Bescheidbeschwerde – Einzel – Erkenntnis des BFG vom 29.03.2017, RV/2100810/2011

Kein Alleinerzieherabsetzbetrag, wenn keine Familienbeihilfe zusteht

Rechtssätze

Keine Rechtssätze vorhanden

Entscheidungstext

IM NAMEN DER REPUBLIK

Das Bundesfinanzgericht hat durch den Richter R in der Beschwerdesache der Bf., vertreten durch Gogg & Partner GmbH & Co KG, Neuschusterweg 3, 8141 Zettling, über die Berufungen (nunmehr: Beschwerden) vom 5.1.2010 gegen die Bescheide der belangten Behörde Finanzamt Graz-Umgebung vom 7.12.2009 betreffend Einkommensteuer 2004 und 2007 zu Recht erkannt: 

 

Die Beschwerden werden als unbegründet abgewiesen.

Gegen dieses Erkenntnis ist eine Revision an den Verwaltungsgerichtshof nach Art. 133 Abs. 4 Bundes-Verfassungsgesetz (B-VG) nicht zulässig.

Entscheidungsgründe

Die Beschwerdeführerin (Bf.) beantragte für die Streitjahre jeweils die Gewährung des Alleinerzieherabsetzbetrages.

In den angefochtenen Bescheiden verwehrte das Finanzamt dessen Berücksichtigung ua. mit der Begründung, dass dieser nur dann zustehe, wenn der Alleinerzieher im Kalenderjahr mehr als sechs Monate für mindestens ein Kind Anspruch auf Familienbeihilfe habe.

In den dagegen erhobenen Berufungen bringt die Bf. vor, dass sie auch gegen die Bescheide über die Rückforderung der zu Unrecht bezogenen Beiträge (Familienbeihilfe, Kinderabsetzbetrag) 2004 und 2007 das Rechtsmittel der Berufung erhoben habe. Bis zur Erledigung dieser Berufungen könne das Finanzamt nicht davon ausgehen, dass ihr der Alleinerzieherabsetzbetrag nicht zustehe.

In den abweisenden Berufungsvorentscheidungen verweist das Finanzamt nochmals darauf, dass in den Streitjahren die gesetzlichen Voraussetzungen für die Zuerkennung des Alleinerzieherabsetzbetrages (nämlich die Gewährung der Familienbeihilfe) nicht erfüllt seien.

In ihren Vorlageanträgen führt die Bf. zunächst aus wie folgt: „Eingangs verweise ich der Ordnung halber darauf, dass ich am 11.1.2010 dem Finanzamt meinen Zustellbevollmächtigten gemäß Beilage ./I bekannt gegeben habe. Einen wichtigen Grund gemäß BAO gibt es nicht, dass das Finanzamt die Zustellung nicht direkt an meinen Zustellbevollmächtigten durchführt. Aus meiner Sicht sind alle Bescheide des Finanzamt es an mich als nicht zugestellt zu erachten. (…)

Zur Frage der Gewährung des Alleinerzieherabsetzbetrages verweist die Bf. im Wesentlichen darauf, dass bei ihrer Tochter in den Einkommensteuerverfahren 2004 sowie 2007 noch Wiederaufnahmsanträge offen seien.

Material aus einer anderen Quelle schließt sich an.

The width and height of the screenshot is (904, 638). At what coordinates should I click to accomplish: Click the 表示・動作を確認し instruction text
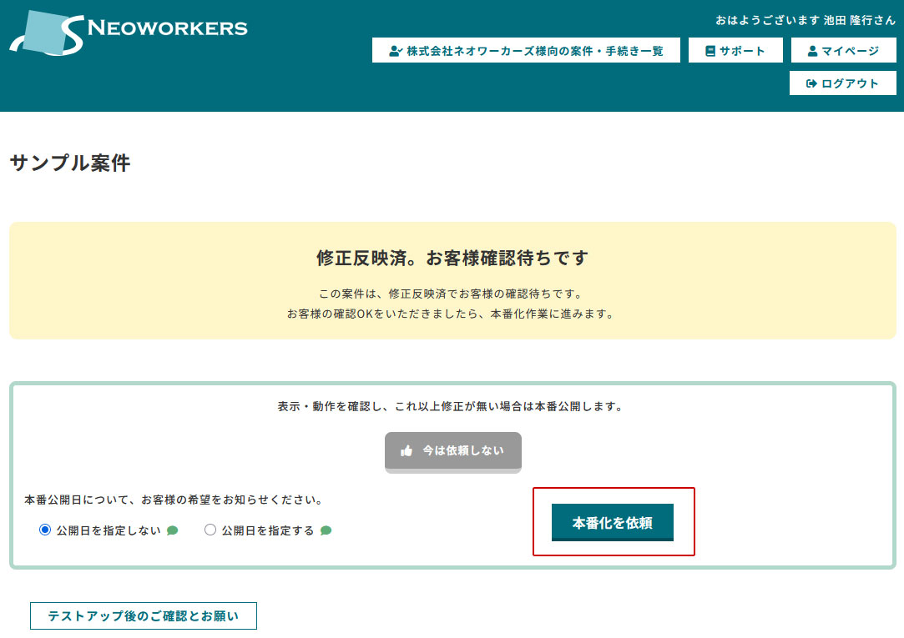pyautogui.click(x=451, y=407)
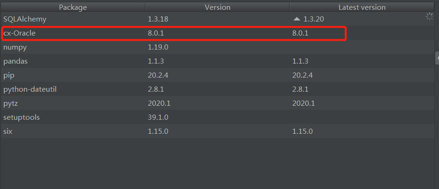This screenshot has height=189, width=439.
Task: Sort by the Package column header
Action: click(x=73, y=7)
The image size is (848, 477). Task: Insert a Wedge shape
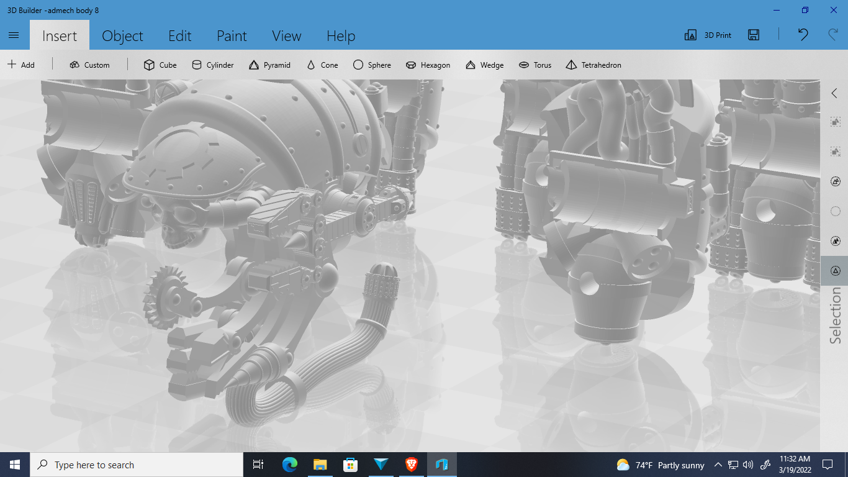(484, 65)
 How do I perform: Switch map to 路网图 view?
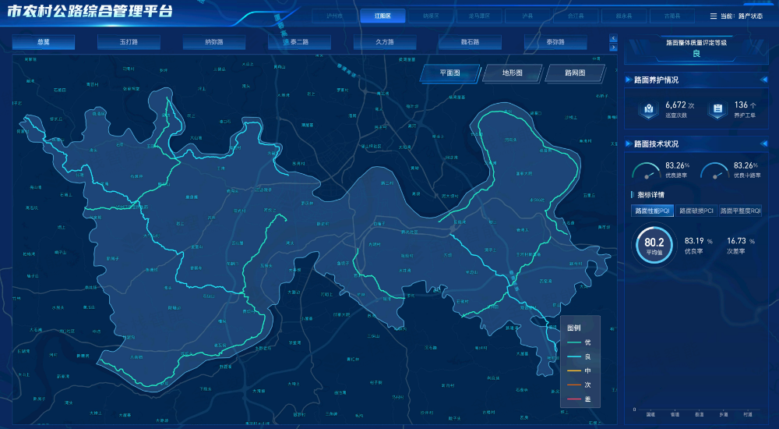pyautogui.click(x=575, y=73)
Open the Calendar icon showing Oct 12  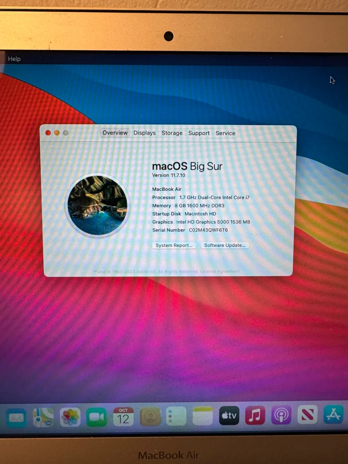tap(123, 417)
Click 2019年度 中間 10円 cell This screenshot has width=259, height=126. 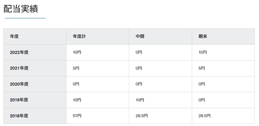point(140,100)

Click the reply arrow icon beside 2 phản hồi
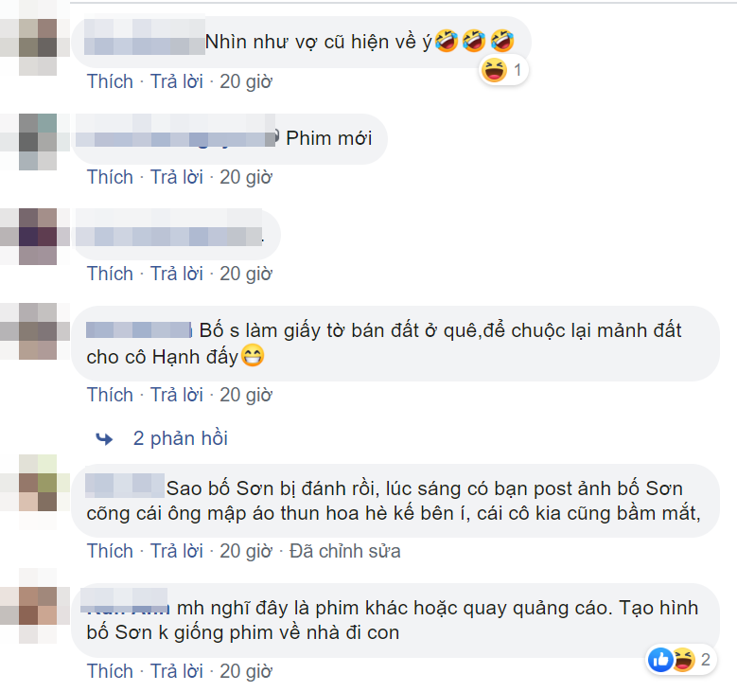click(104, 438)
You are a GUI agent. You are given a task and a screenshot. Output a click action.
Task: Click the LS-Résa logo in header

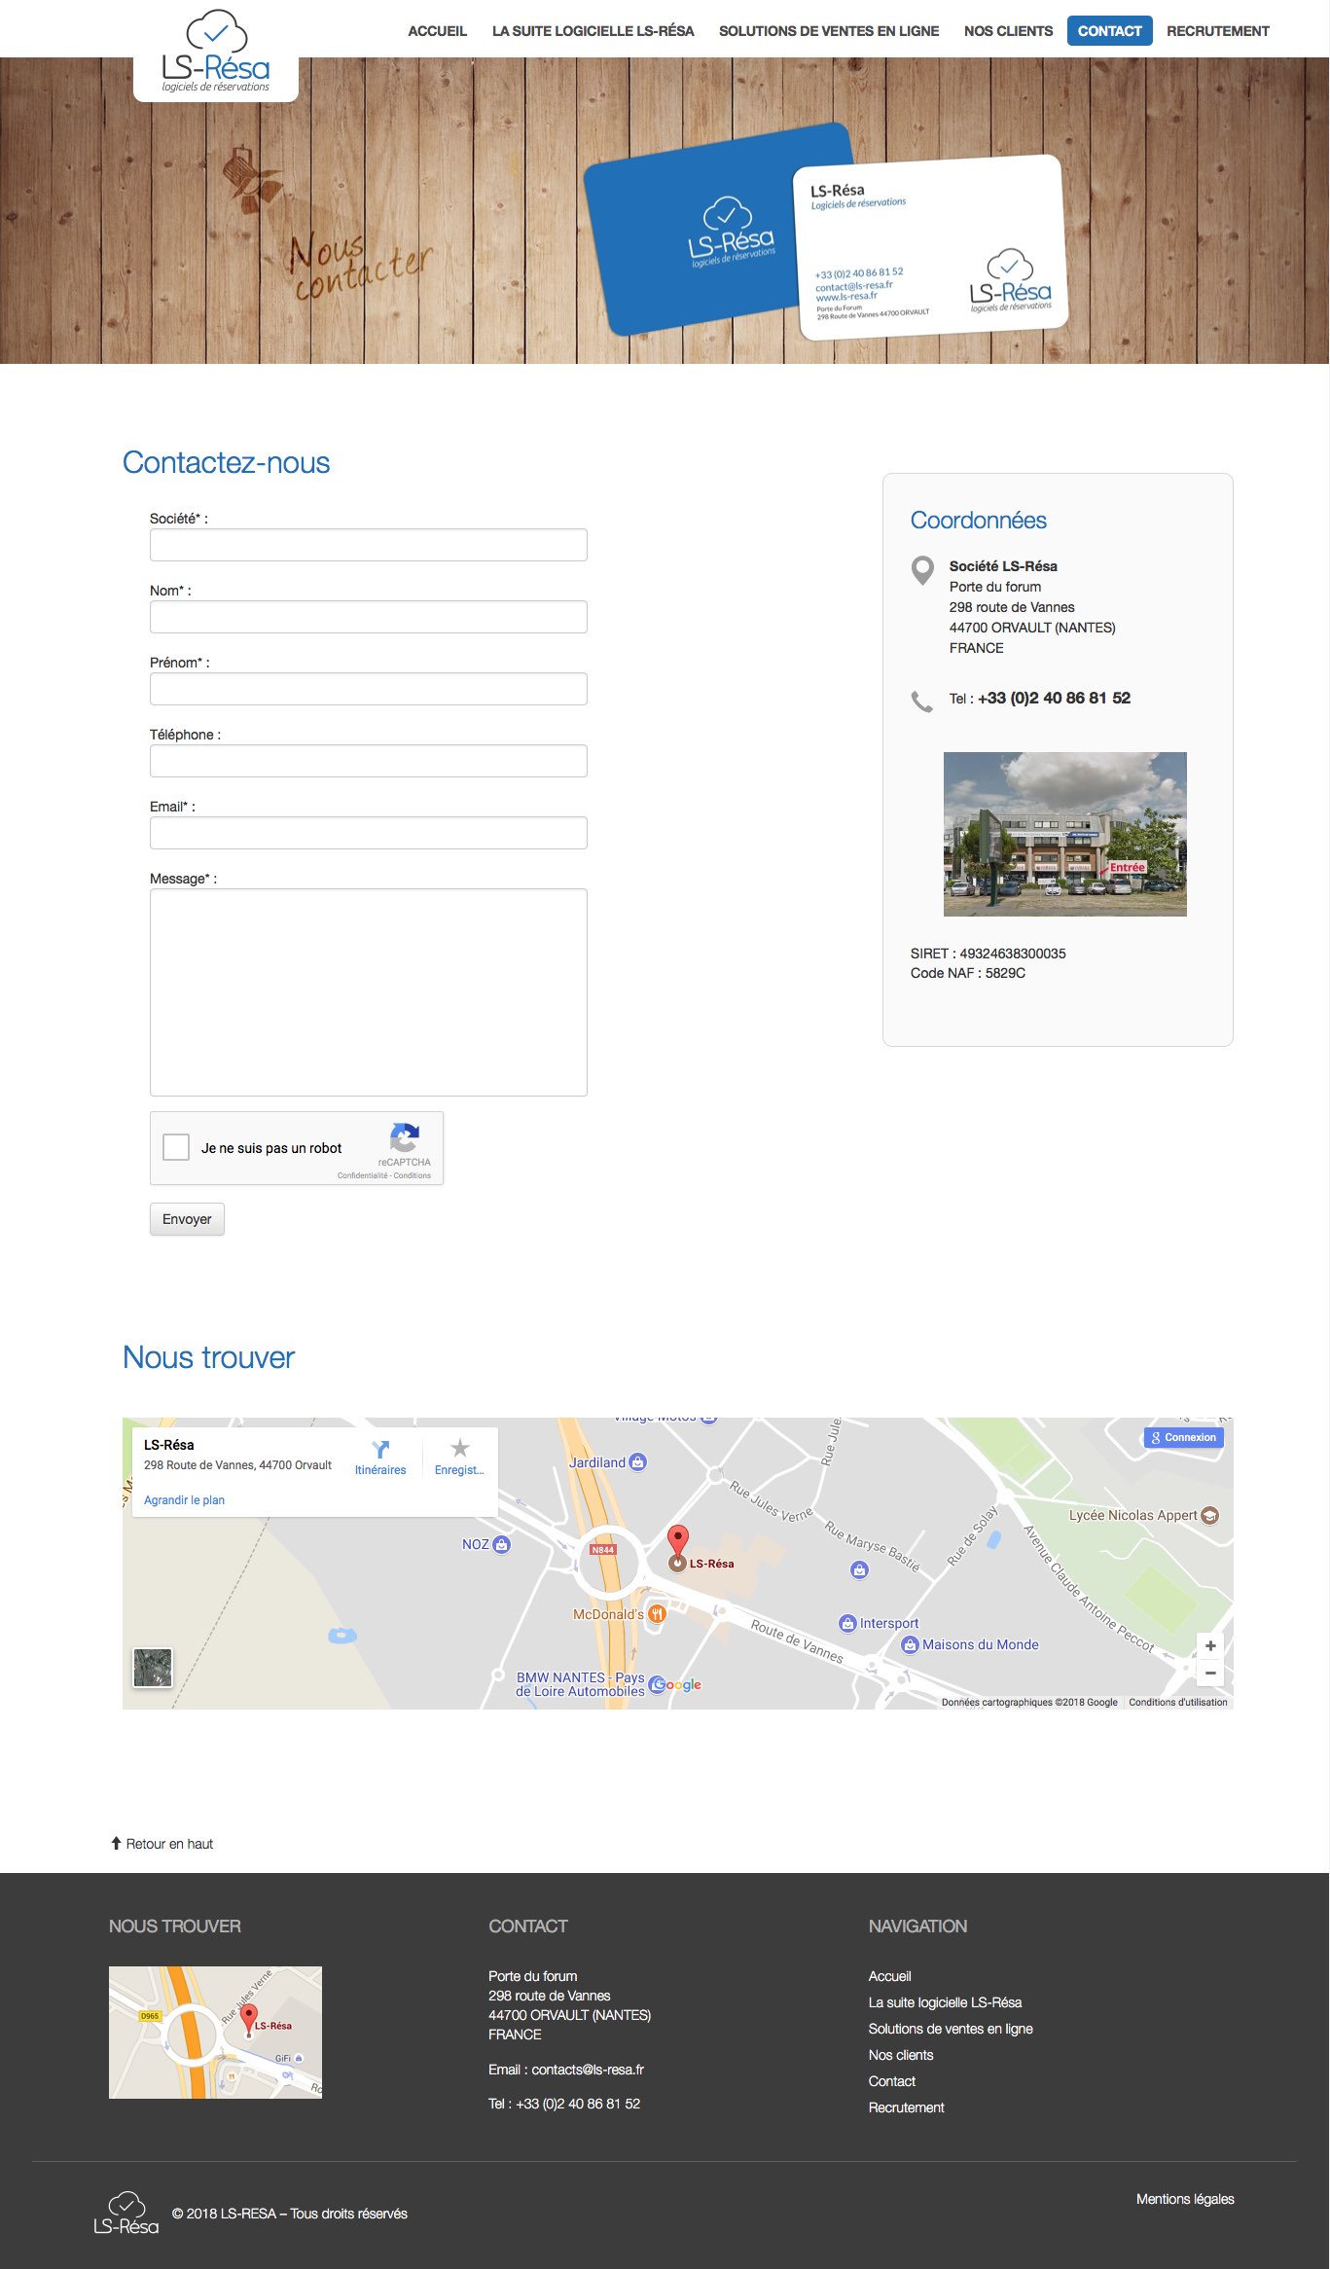(x=215, y=53)
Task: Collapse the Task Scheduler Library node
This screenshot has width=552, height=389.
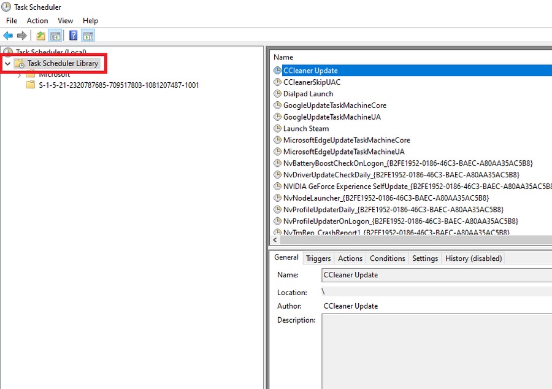Action: pyautogui.click(x=7, y=64)
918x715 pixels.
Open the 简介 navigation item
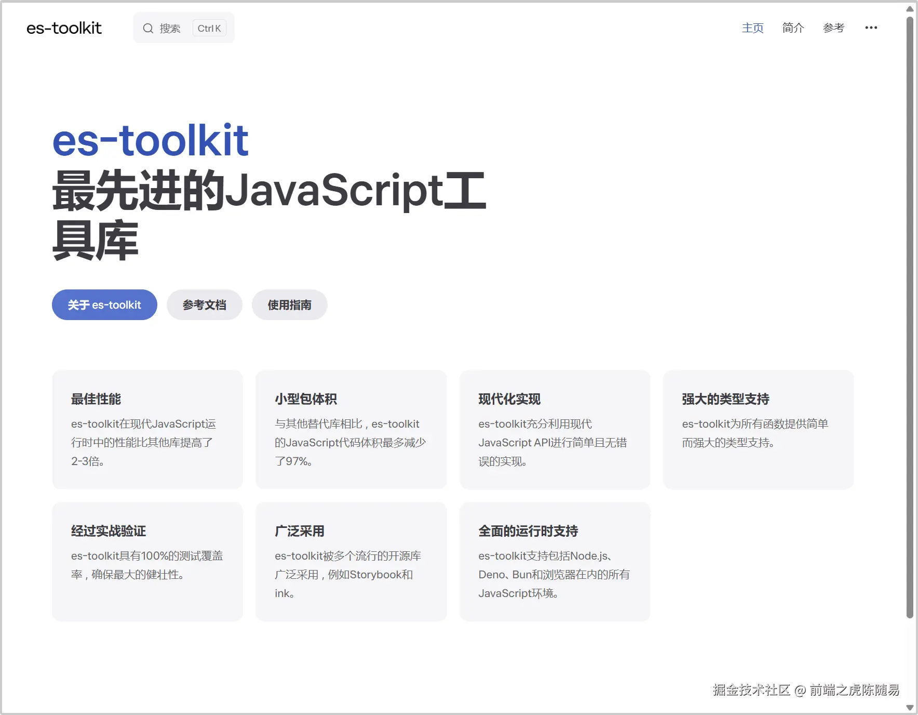[793, 28]
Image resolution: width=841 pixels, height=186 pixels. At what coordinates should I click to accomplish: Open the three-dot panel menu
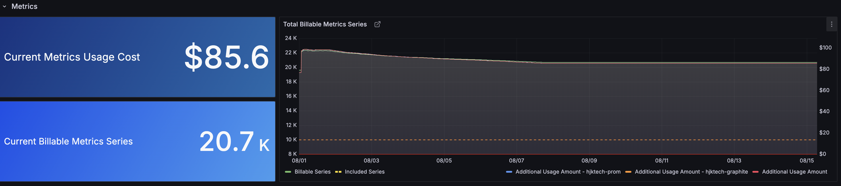click(x=831, y=24)
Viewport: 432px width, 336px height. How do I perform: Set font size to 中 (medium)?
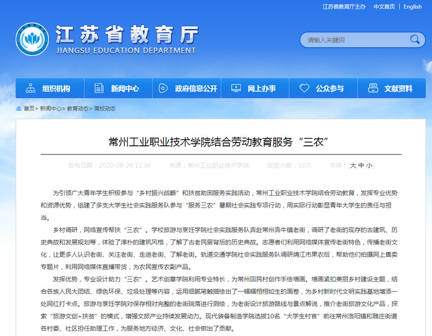(x=361, y=165)
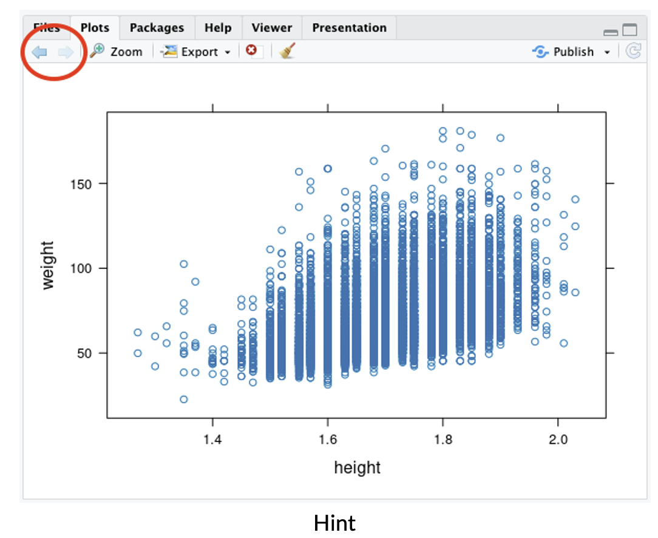The width and height of the screenshot is (658, 538).
Task: Click inside the scatter plot area
Action: click(x=356, y=265)
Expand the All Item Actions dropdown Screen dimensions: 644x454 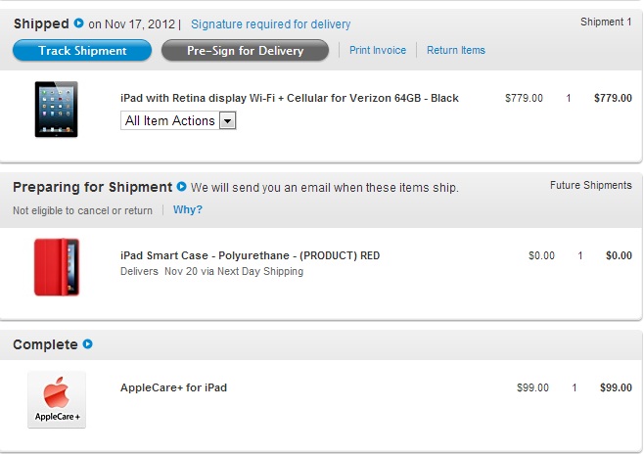[x=179, y=120]
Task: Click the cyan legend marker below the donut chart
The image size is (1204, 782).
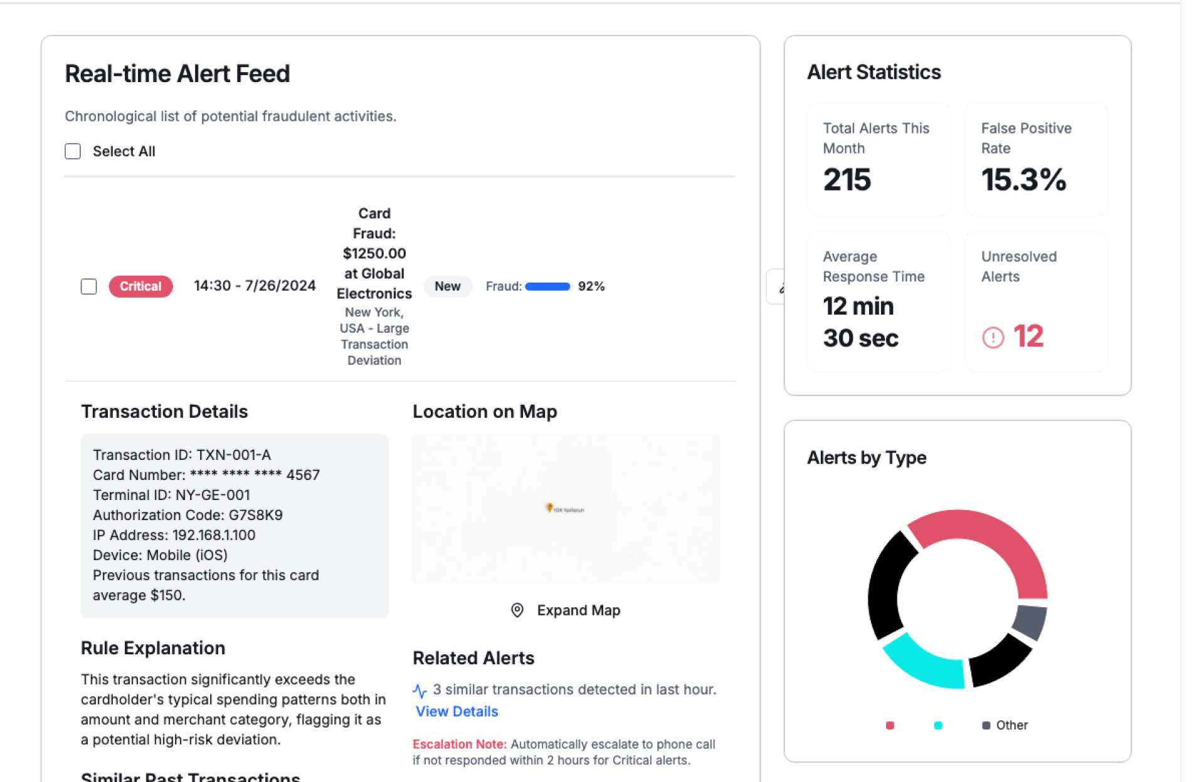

Bei positiver Erledigung derselben würden sich die Einkünfte der Tochter in den Streitjahren dermaßen vermindern, dass der Bf. letztlich die Familienbeihilfe zustehe. Erst nach rechtskräftigem Abschluss der Wiederaufnahmeverfahren ihrer Tochter sowie der von der Bf. angestrengten Berufungsverfahren gegen die Bescheide über die Rückforderung der 2004 bzw. 2007 zu Unrecht bezogenen Beiträge (Familienbeihilfe, Kinderabsetzbetrag) könne die Abgabenbehörde eine Entscheidung über die Gewährung des Alleinerzieherabsetzbetrages fällen.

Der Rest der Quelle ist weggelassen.